PROBLEM TO WORK ON: Pull out each line of the items below that includes the string "heading", matching case exactly.

RECORDS SUPPLIED:
• • •
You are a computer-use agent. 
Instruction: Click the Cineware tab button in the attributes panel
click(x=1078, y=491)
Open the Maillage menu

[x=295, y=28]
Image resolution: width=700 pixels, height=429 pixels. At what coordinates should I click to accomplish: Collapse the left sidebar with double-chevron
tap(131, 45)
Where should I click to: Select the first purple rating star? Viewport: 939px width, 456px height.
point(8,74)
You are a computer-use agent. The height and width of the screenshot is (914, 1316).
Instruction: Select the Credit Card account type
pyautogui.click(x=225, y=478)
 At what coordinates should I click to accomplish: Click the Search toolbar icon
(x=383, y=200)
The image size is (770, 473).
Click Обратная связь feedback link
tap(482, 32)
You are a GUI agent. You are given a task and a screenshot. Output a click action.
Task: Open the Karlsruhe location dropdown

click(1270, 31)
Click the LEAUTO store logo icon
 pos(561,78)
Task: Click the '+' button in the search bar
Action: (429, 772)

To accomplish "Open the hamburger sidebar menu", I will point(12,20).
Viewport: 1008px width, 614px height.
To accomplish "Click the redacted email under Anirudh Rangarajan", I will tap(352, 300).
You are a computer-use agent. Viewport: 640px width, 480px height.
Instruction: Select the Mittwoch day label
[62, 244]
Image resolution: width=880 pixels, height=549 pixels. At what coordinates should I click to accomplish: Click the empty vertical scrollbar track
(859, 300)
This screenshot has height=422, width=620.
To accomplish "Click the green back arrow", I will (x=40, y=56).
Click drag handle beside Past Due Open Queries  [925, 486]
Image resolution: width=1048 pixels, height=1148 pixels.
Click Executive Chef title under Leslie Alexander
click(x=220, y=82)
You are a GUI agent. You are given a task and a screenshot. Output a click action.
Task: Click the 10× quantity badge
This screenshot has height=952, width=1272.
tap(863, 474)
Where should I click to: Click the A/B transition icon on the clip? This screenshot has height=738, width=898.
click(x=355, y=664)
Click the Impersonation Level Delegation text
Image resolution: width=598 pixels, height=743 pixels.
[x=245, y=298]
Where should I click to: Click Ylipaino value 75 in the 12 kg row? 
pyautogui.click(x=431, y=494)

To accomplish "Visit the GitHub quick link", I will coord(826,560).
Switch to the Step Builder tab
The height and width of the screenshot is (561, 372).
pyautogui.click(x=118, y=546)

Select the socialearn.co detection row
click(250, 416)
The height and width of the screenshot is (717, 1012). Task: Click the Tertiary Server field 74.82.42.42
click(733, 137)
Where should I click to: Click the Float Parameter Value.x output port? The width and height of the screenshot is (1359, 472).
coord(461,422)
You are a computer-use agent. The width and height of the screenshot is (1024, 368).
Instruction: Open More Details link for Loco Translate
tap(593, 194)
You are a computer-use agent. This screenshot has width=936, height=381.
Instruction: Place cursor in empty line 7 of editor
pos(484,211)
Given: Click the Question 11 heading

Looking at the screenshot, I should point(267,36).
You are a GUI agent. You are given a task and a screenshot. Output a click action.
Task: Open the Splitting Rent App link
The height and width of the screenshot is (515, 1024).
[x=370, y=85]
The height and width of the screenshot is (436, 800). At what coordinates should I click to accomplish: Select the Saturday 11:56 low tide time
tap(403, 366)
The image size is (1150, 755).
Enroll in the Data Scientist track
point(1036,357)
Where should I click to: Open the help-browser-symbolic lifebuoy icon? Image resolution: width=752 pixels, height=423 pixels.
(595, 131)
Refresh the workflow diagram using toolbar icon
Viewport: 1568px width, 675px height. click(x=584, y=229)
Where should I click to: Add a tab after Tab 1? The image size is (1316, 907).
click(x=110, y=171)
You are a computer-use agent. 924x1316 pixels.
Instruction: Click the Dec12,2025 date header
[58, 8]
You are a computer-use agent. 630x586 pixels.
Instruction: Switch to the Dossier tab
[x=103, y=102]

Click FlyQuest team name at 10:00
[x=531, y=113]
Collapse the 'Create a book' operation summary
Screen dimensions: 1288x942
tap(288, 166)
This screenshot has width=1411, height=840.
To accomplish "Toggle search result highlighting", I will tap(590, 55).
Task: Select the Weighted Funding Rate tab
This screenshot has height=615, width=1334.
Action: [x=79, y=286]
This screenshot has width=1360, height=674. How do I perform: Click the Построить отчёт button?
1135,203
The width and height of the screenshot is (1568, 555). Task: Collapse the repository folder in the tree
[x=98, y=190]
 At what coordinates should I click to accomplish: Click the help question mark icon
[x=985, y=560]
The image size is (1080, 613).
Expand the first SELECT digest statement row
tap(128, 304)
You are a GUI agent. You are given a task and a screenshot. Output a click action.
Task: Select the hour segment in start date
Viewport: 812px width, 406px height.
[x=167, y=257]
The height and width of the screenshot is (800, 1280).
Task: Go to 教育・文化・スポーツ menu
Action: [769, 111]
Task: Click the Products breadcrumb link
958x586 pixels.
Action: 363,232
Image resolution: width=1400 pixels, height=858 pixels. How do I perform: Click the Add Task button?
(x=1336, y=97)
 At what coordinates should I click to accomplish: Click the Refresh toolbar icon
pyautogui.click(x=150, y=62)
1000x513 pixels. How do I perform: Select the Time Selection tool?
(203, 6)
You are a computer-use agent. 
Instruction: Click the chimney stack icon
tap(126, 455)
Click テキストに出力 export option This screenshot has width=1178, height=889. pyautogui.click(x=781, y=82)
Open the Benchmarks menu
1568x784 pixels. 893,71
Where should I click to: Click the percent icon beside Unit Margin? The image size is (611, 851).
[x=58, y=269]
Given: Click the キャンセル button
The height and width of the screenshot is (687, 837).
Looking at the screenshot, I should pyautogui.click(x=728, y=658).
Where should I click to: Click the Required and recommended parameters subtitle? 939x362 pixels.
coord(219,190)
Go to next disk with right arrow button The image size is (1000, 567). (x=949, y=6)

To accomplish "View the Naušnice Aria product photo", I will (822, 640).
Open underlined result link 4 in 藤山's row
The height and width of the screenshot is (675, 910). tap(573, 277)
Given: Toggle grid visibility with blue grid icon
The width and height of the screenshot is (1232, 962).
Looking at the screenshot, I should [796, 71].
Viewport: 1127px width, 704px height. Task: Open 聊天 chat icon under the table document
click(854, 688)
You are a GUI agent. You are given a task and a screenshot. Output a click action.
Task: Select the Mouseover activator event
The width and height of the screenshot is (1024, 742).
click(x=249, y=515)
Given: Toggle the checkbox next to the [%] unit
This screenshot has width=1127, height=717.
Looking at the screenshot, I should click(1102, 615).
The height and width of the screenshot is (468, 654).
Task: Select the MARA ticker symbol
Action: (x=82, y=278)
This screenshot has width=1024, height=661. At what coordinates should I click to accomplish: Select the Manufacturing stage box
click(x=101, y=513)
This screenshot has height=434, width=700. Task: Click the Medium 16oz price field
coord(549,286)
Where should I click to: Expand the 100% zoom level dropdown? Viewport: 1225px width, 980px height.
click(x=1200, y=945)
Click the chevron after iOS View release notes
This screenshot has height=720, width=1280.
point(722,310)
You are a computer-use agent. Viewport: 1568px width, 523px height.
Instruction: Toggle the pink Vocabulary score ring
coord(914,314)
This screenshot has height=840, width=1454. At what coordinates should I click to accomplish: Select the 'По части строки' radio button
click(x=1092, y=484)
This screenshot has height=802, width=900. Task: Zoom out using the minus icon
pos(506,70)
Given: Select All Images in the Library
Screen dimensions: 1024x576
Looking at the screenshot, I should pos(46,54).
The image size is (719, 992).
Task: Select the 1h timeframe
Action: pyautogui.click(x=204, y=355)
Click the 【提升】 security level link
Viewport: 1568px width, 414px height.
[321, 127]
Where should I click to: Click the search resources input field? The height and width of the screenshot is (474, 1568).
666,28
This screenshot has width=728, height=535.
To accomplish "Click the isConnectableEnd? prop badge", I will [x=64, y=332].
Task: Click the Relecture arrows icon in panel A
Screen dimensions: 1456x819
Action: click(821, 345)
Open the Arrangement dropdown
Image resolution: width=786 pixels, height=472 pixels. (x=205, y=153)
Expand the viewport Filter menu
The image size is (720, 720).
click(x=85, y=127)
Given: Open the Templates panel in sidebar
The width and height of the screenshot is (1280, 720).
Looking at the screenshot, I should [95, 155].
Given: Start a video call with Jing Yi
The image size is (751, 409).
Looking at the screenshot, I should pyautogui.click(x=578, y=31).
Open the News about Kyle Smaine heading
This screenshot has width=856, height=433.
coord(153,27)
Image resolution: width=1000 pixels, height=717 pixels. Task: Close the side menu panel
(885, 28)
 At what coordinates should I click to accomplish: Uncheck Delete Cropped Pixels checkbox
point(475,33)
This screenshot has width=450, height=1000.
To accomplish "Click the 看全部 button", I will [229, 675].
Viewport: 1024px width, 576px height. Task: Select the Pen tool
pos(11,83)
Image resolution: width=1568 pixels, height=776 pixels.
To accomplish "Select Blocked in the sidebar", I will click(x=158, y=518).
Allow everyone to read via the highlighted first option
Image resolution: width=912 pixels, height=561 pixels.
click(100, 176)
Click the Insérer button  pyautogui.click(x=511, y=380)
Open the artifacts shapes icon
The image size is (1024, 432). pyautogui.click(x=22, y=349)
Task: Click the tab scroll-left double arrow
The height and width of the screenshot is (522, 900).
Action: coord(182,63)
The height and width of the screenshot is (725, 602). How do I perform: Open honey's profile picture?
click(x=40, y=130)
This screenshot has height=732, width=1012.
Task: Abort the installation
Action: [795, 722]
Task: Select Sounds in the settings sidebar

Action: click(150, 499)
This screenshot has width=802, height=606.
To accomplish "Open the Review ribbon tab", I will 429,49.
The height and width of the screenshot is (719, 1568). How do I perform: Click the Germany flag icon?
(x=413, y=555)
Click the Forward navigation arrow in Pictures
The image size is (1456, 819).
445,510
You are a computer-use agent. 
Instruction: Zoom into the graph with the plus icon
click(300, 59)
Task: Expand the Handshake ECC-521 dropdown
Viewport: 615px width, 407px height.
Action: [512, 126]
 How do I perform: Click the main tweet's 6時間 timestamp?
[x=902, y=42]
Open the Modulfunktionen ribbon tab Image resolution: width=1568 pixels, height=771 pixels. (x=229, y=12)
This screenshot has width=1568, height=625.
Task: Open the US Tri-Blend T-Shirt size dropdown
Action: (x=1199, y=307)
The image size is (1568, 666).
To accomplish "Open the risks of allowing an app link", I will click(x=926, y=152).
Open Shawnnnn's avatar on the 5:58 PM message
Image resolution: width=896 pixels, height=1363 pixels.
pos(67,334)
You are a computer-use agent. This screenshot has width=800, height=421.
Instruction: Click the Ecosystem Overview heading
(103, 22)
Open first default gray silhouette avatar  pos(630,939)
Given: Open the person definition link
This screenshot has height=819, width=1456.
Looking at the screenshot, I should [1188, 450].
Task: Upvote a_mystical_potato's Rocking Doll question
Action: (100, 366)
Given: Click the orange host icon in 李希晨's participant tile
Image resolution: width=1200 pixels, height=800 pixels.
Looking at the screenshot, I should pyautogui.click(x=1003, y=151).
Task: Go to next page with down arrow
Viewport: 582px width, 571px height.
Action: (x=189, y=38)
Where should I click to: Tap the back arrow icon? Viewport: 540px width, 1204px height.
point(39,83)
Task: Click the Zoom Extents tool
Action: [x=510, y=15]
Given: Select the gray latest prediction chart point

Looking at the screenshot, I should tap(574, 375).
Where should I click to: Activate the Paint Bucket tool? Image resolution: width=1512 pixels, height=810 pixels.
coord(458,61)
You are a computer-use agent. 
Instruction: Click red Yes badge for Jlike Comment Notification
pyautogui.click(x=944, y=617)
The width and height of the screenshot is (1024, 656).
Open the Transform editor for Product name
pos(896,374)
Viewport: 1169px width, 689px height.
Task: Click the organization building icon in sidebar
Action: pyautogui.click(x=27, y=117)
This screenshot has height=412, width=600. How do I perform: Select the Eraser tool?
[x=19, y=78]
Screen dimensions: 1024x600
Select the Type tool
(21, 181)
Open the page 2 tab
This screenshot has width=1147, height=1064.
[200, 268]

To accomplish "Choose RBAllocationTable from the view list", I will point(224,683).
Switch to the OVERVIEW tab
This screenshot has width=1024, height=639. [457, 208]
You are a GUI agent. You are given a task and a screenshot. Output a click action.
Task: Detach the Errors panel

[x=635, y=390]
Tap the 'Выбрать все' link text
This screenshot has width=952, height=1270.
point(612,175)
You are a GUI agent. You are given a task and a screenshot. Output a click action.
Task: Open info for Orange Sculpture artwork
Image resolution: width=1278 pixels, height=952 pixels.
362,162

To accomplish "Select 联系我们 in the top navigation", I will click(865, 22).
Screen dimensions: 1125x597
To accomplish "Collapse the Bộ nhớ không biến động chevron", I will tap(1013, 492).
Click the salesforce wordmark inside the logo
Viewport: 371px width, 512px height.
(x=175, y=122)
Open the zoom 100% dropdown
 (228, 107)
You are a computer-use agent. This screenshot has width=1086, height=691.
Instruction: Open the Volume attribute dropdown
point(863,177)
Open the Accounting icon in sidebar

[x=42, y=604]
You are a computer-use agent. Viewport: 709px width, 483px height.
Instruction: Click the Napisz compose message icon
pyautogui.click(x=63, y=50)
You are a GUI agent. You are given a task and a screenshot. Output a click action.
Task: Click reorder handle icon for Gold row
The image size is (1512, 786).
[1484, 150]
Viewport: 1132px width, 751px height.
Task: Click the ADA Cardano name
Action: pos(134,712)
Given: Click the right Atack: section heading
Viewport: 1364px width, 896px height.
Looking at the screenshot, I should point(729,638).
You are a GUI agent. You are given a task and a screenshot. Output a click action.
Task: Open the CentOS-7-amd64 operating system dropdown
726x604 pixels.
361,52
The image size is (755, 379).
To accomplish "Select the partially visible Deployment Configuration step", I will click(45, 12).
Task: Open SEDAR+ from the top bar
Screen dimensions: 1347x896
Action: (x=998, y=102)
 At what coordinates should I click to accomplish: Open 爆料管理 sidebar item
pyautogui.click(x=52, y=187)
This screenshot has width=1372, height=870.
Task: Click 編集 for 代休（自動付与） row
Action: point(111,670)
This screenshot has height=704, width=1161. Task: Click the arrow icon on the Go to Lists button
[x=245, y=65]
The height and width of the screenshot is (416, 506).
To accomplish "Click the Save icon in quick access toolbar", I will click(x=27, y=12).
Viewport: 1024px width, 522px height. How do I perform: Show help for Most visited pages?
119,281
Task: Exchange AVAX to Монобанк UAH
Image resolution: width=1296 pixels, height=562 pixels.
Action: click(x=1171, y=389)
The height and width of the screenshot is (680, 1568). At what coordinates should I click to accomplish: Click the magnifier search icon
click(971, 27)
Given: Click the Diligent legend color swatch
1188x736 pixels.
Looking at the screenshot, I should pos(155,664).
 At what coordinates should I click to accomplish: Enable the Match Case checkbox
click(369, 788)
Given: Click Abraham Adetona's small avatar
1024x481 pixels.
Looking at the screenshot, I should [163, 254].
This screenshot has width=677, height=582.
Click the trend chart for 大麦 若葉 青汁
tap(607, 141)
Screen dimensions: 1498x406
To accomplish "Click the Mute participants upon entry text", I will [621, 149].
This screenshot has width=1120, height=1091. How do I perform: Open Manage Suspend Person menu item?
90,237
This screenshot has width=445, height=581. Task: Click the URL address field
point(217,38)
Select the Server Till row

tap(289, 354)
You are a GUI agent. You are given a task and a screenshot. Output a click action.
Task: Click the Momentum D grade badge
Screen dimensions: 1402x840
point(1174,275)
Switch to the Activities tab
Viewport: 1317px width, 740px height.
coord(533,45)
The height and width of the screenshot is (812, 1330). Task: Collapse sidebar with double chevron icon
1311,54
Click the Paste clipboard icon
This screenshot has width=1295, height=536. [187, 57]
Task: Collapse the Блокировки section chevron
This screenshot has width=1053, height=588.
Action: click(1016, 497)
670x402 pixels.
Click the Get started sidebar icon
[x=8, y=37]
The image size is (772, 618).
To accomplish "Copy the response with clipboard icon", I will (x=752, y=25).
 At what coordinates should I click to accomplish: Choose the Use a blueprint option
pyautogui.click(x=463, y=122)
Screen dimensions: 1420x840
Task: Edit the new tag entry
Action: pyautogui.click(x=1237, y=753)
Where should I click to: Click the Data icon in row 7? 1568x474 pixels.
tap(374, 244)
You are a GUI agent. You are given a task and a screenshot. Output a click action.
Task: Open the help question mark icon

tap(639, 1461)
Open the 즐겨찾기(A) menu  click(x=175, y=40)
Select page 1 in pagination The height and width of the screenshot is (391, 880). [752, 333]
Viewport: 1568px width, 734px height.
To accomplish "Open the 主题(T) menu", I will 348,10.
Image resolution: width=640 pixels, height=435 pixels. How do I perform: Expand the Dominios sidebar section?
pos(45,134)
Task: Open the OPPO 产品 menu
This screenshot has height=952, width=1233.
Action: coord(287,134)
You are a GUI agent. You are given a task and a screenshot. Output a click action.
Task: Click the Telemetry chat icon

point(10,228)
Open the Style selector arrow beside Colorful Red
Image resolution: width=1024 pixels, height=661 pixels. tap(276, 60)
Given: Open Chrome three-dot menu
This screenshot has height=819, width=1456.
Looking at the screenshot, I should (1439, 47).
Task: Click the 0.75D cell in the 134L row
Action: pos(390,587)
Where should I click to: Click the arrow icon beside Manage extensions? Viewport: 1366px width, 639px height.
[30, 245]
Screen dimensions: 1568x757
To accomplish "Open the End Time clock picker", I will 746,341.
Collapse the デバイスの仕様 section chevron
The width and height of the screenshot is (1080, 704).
• • •
FULL OUTPUT:
Given: Click the Question 11 heading
Open the News about Kyle Smaine heading
Instruction: Click the Ecosystem Overview heading
Given: Click the right Atack: section heading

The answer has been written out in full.